Excerpts from a dataset:
-- Opening Marker --

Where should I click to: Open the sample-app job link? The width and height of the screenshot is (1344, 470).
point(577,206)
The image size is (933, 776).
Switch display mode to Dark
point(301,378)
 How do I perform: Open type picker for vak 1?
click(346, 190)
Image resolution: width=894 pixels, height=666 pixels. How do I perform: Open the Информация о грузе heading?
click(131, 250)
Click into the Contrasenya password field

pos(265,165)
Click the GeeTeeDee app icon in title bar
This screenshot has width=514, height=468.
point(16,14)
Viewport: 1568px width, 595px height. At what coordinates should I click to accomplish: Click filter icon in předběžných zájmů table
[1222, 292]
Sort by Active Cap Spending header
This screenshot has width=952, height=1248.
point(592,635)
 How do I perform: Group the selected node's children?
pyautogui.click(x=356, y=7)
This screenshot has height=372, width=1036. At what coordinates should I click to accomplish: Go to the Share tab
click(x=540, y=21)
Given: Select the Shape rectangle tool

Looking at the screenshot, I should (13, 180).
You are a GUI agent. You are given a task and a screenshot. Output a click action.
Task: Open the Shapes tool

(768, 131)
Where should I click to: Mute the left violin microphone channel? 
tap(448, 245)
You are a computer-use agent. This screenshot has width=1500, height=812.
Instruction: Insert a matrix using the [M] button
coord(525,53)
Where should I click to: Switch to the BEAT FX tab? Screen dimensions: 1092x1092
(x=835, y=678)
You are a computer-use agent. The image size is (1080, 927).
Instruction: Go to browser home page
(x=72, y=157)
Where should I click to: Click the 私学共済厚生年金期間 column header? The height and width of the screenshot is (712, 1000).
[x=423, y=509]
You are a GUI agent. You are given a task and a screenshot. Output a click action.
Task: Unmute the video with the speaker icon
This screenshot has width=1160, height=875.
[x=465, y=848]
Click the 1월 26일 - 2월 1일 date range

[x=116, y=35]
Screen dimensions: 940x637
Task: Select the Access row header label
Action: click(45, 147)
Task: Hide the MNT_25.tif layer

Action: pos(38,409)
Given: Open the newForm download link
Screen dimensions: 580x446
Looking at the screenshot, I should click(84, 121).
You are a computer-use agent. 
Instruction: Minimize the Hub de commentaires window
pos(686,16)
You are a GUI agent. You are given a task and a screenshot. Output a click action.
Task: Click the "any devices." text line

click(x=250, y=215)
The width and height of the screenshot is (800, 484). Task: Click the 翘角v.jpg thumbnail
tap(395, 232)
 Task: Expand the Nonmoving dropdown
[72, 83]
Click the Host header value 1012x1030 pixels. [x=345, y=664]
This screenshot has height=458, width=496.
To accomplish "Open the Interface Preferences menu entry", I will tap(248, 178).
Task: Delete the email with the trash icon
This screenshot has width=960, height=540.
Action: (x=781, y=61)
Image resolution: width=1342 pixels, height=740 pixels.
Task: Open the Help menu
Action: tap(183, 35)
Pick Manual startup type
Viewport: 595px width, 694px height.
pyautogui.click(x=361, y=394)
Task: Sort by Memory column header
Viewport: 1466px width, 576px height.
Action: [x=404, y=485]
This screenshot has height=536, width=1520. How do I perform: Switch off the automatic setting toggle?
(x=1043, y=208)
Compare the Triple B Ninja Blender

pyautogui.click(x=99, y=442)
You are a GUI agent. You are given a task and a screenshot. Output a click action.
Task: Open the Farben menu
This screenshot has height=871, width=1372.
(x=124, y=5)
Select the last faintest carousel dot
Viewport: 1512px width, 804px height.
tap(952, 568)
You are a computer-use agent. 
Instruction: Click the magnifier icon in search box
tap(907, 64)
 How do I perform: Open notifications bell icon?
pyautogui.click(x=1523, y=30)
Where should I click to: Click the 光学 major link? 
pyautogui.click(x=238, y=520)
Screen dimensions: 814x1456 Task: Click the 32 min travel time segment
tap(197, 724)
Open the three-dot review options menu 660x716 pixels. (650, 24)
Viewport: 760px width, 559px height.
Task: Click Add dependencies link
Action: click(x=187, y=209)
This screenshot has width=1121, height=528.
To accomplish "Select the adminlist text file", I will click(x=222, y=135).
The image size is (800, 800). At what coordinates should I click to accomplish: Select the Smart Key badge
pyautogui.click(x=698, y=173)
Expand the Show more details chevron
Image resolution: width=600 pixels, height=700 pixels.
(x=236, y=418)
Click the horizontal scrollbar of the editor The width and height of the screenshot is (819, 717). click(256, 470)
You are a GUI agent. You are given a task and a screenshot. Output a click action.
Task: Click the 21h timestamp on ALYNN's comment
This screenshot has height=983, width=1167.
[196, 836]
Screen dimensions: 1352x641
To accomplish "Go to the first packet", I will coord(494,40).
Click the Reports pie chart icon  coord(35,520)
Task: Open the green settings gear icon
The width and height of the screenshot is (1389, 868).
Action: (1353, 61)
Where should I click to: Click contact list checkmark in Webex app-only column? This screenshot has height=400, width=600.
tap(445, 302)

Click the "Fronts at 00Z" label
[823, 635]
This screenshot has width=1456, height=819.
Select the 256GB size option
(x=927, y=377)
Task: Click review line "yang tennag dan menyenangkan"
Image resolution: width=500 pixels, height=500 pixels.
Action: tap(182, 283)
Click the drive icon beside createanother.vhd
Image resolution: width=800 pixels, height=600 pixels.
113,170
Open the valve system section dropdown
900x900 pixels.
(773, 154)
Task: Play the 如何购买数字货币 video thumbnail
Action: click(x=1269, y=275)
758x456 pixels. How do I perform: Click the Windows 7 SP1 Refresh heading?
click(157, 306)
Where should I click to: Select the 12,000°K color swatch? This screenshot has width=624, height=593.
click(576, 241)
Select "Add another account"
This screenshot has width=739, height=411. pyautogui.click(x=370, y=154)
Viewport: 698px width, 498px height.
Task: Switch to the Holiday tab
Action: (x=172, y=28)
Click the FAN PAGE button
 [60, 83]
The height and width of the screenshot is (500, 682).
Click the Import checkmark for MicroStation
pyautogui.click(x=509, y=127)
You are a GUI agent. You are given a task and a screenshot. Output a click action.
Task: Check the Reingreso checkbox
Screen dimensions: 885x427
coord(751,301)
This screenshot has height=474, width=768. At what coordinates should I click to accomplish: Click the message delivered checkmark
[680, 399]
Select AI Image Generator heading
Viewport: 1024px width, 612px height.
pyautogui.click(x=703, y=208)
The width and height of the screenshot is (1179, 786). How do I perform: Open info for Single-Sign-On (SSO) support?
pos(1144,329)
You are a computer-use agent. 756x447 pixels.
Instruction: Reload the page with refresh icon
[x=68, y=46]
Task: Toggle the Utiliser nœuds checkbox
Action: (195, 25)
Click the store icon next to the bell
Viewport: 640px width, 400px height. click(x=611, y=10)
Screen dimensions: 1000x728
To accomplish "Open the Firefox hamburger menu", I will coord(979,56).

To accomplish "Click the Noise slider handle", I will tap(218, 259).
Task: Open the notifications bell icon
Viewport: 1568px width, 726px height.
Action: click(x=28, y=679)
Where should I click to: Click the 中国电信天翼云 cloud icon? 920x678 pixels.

-- Closing Marker --

= Requirement =
Would you repeat all of the entries exactly?

= Solved problem =
Where should I click to: Open the sample-app job link? The width and height of the screenshot is (1344, 470).
point(577,206)
The image size is (933, 776).
Switch display mode to Dark
point(301,378)
 How do I perform: Open type picker for vak 1?
click(346, 190)
Image resolution: width=894 pixels, height=666 pixels. How do I perform: Open the Информация о грузе heading?
click(131, 250)
Click into the Contrasenya password field

pos(265,165)
Click the GeeTeeDee app icon in title bar
This screenshot has width=514, height=468.
point(16,14)
Viewport: 1568px width, 595px height. At what coordinates should I click to accomplish: Click filter icon in předběžných zájmů table
[1222, 292]
Sort by Active Cap Spending header
This screenshot has width=952, height=1248.
point(592,635)
 How do I perform: Group the selected node's children?
pyautogui.click(x=356, y=7)
This screenshot has height=372, width=1036. At what coordinates should I click to accomplish: Go to the Share tab
click(x=540, y=21)
Given: Select the Shape rectangle tool

Looking at the screenshot, I should (13, 180).
You are a GUI agent. You are given a task and a screenshot. Output a click action.
Task: Open the Shapes tool

(768, 131)
Where should I click to: Mute the left violin microphone channel? 
tap(448, 245)
You are a computer-use agent. This screenshot has width=1500, height=812.
Instruction: Insert a matrix using the [M] button
coord(525,53)
Where should I click to: Switch to the BEAT FX tab? Screen dimensions: 1092x1092
(x=835, y=678)
You are a computer-use agent. The image size is (1080, 927).
Instruction: Go to browser home page
(x=72, y=157)
Where should I click to: Click the 私学共済厚生年金期間 column header? The height and width of the screenshot is (712, 1000).
[x=423, y=509]
You are a GUI agent. You are given a task and a screenshot. Output a click action.
Task: Unmute the video with the speaker icon
This screenshot has width=1160, height=875.
[x=465, y=848]
Click the 1월 26일 - 2월 1일 date range

[x=116, y=35]
Screen dimensions: 940x637
Task: Select the Access row header label
Action: click(45, 147)
Task: Hide the MNT_25.tif layer

Action: pos(38,409)
Given: Open the newForm download link
Screen dimensions: 580x446
Looking at the screenshot, I should click(84, 121).
You are a computer-use agent. 
Instruction: Minimize the Hub de commentaires window
pos(686,16)
You are a GUI agent. You are given a task and a screenshot. Output a click action.
Task: Click the "any devices." text line

click(x=250, y=215)
The width and height of the screenshot is (800, 484). Task: Click the 翘角v.jpg thumbnail
tap(395, 232)
 Task: Expand the Nonmoving dropdown
[72, 83]
Click the Host header value 1012x1030 pixels. [x=345, y=664]
This screenshot has height=458, width=496.
To accomplish "Open the Interface Preferences menu entry", I will tap(248, 178).
Task: Delete the email with the trash icon
This screenshot has width=960, height=540.
Action: (x=781, y=61)
Image resolution: width=1342 pixels, height=740 pixels.
Task: Open the Help menu
Action: tap(183, 35)
Pick Manual startup type
Viewport: 595px width, 694px height.
pyautogui.click(x=361, y=394)
Task: Sort by Memory column header
Viewport: 1466px width, 576px height.
Action: [x=404, y=485]
This screenshot has height=536, width=1520. How do I perform: Switch off the automatic setting toggle?
(x=1043, y=208)
Compare the Triple B Ninja Blender

pyautogui.click(x=99, y=442)
You are a GUI agent. You are given a task and a screenshot. Output a click action.
Task: Open the Farben menu
This screenshot has height=871, width=1372.
(x=124, y=5)
Select the last faintest carousel dot
Viewport: 1512px width, 804px height.
tap(952, 568)
You are a computer-use agent. 
Instruction: Click the magnifier icon in search box
tap(907, 64)
 How do I perform: Open notifications bell icon?
pyautogui.click(x=1523, y=30)
Where should I click to: Click the 光学 major link? 
pyautogui.click(x=238, y=520)
Screen dimensions: 814x1456 Task: Click the 32 min travel time segment
tap(197, 724)
Open the three-dot review options menu 660x716 pixels. (650, 24)
Viewport: 760px width, 559px height.
Task: Click Add dependencies link
Action: click(x=187, y=209)
This screenshot has width=1121, height=528.
To accomplish "Select the adminlist text file", I will click(x=222, y=135).
The image size is (800, 800). At what coordinates should I click to accomplish: Select the Smart Key badge
pyautogui.click(x=698, y=173)
Expand the Show more details chevron
Image resolution: width=600 pixels, height=700 pixels.
(x=236, y=418)
Click the horizontal scrollbar of the editor The width and height of the screenshot is (819, 717). click(256, 470)
You are a GUI agent. You are given a task and a screenshot. Output a click action.
Task: Click the 21h timestamp on ALYNN's comment
This screenshot has height=983, width=1167.
[196, 836]
Screen dimensions: 1352x641
To accomplish "Go to the first packet", I will coord(494,40).
Click the Reports pie chart icon  coord(35,520)
Task: Open the green settings gear icon
The width and height of the screenshot is (1389, 868).
Action: (1353, 61)
Where should I click to: Click contact list checkmark in Webex app-only column? This screenshot has height=400, width=600.
tap(445, 302)

Click the "Fronts at 00Z" label
[823, 635]
This screenshot has width=1456, height=819.
Select the 256GB size option
(x=927, y=377)
Task: Click review line "yang tennag dan menyenangkan"
Image resolution: width=500 pixels, height=500 pixels.
Action: tap(182, 283)
Click the drive icon beside createanother.vhd
Image resolution: width=800 pixels, height=600 pixels.
113,170
Open the valve system section dropdown
900x900 pixels.
(773, 154)
Task: Play the 如何购买数字货币 video thumbnail
Action: click(x=1269, y=275)
758x456 pixels. How do I perform: Click the Windows 7 SP1 Refresh heading?
click(157, 306)
Where should I click to: Select the 12,000°K color swatch? This screenshot has width=624, height=593.
click(576, 241)
Select "Add another account"
This screenshot has width=739, height=411. pyautogui.click(x=370, y=154)
Viewport: 698px width, 498px height.
Task: Switch to the Holiday tab
Action: (x=172, y=28)
Click the FAN PAGE button
 [60, 83]
The height and width of the screenshot is (500, 682).
Click the Import checkmark for MicroStation
pyautogui.click(x=509, y=127)
You are a GUI agent. You are given a task and a screenshot. Output a click action.
Task: Check the Reingreso checkbox
Screen dimensions: 885x427
coord(751,301)
This screenshot has height=474, width=768. At what coordinates should I click to accomplish: Click the message delivered checkmark
[680, 399]
Select AI Image Generator heading
Viewport: 1024px width, 612px height.
pyautogui.click(x=703, y=208)
The width and height of the screenshot is (1179, 786). How do I perform: Open info for Single-Sign-On (SSO) support?
pos(1144,329)
You are a computer-use agent. 756x447 pixels.
Instruction: Reload the page with refresh icon
[x=68, y=46]
Task: Toggle the Utiliser nœuds checkbox
Action: (195, 25)
Click the store icon next to the bell
Viewport: 640px width, 400px height. click(x=611, y=10)
Screen dimensions: 1000x728
To accomplish "Open the Firefox hamburger menu", I will coord(979,56).

To accomplish "Click the Noise slider handle", I will tap(218, 259).
Task: Open the notifications bell icon
Viewport: 1568px width, 726px height.
Action: click(x=28, y=679)
Where should I click to: Click the 中国电信天翼云 cloud icon? 920x678 pixels.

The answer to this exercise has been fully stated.